Hasard sah an den Gesichtern, daß es seine Männer mächtig juckte, die letzte Strecke zurückzulegen und sich auf die Halunken zu stürzen, doch sie waren auch so vernünftig, diesen Gedanken nicht mehr weiter zu verfolgen, denn er hatte keine Aussicht auf Erfolg.
Er ahnte bereits, welche Forderung Grammont jetzt stellen würde, denn das lag auf der Hand.
„Und jetzt“, sagte Grammont auch prompt, „wirst du deinen Kerlen auf den Schiffen und in den Booten den Befehl geben, ebenfalls zu kapitulieren, und zwar bedingungslos. Keine einzige Bedingung wird hier gestellt. Ich lasse dir drei Minuten Bedenkzeit. Aber das nur, weil ich heute einen besonders großmütigen Tag habe. Falls eins der beiden Schiffe es wagt, den Verband vor der Bucht anzugreifen oder auch nur das Feuer eröffnet, dann – schhht …“
Eine herrische Handbewegung folgte, die deutlich zeigte, wie Grammont dann vorgehen würde.
Daß Grammont den sieben- oder achtfachen Mord nicht scheute, war dem Seewolf klar. Vor der Bucht lagen sechs Schiffe, zwei vor Anker, während die anderen kreuzten. Am Strand gab es so viele Kerle, daß er sich nicht die geringste Chance ausrechnen konnte. Wie viele noch unsichtbar in den Felsen steckten, ließ sich nicht einmal abschätzen oder vermuten. Es konnten noch mal einige Dutzend sein.
Drei Minuten Bedenkzeit. Seit langer Zeit stand der Seewolf wieder einmal vor einer Entscheidung, die ihm ins Herz schnitt. Aber eigentlich gab es gar keine Entscheidung mehr zu treffen. Die Würfel waren längst gefallen.

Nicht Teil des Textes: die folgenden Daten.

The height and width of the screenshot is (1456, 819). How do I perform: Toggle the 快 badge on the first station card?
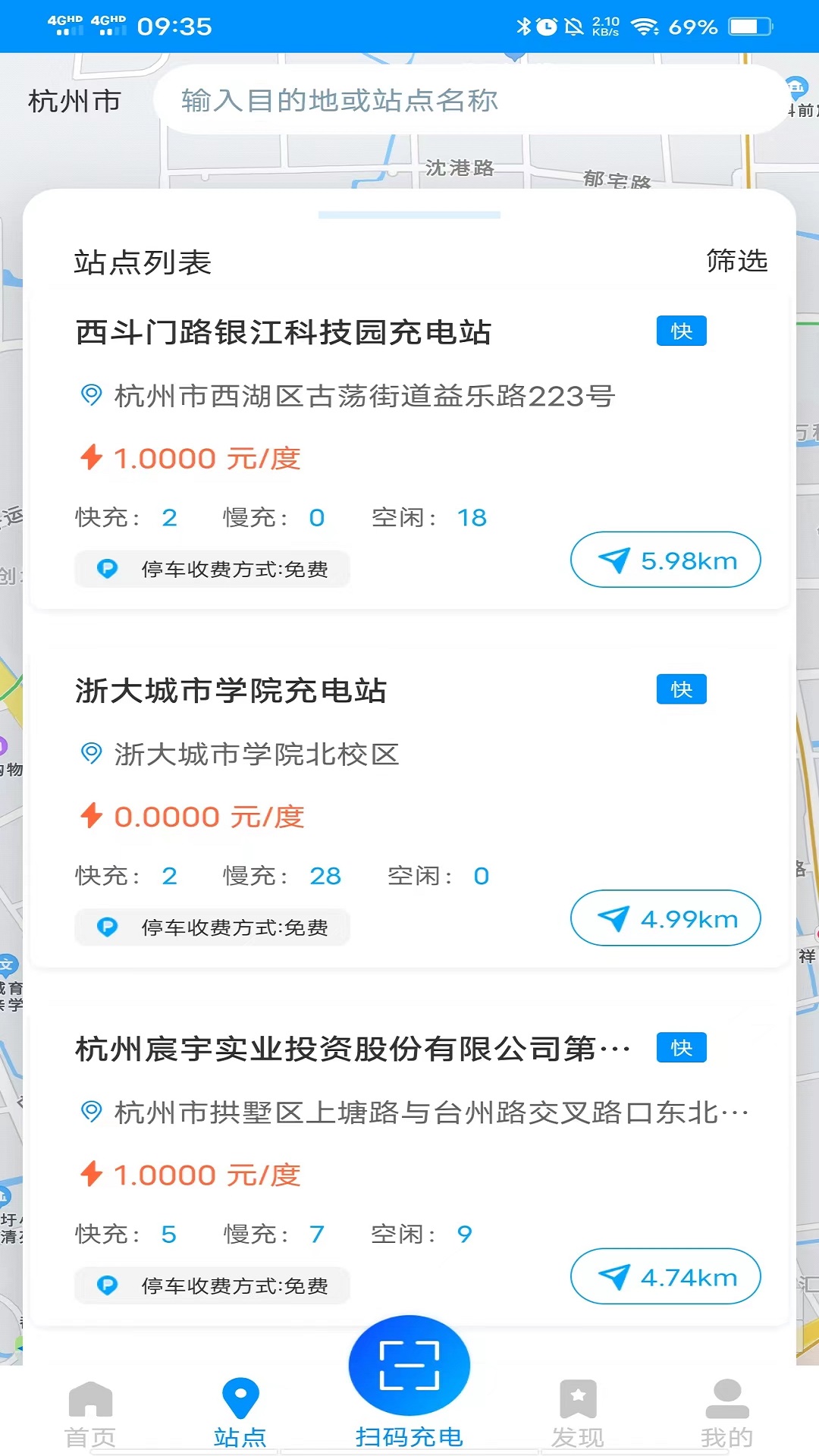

Das Leben seiner Männer ging vor, das war oberstes Gebot. Allerdings blieb die Frage offen, ob Grammont sein Wort hielt, denn auf das Wort eines Piraten gab Hasard nicht viel. Dennoch, er mußte es riskieren.
Ein letzter Blick zu den Leuten im Boot. Sie hockten da mit leeren Gesichtern, Jack Finnegan, sein Freund Paddy Rogers, der schmalbrüstige Kutscher, Smoky, der düster an den Strand blickte, und all die anderen.
Und diejenigen, die im Sand lagen, waren von wüsten Kerlen umringt, die nur auf ein Wort ihres Anführers warteten. Dabei war Easton Terry noch einer der schlimmsten, der den Säbel immer noch zum Schlag bereit in der Hand hielt.
Es war kälter geworden. Jetzt, als die Sonne hinter einer Wolkenbank verschwand, wehte auch wieder ein leichter kühler Wind. Der nahende Winter ließ sich nicht mehr leugnen.
Hasard nickte und drehte sich um. Die Männer im Boot hatten mitgekriegt, welche Bedingungen Grammont stellte, und auch sie wollten ihre Kameraden am Strand keiner unnötigen Gefahr aussetzen.
„Pullt wieder zurück!“ sagte der Seewolf müde, doch die schneidende Stimme Grammonts durchschnitt die Stille.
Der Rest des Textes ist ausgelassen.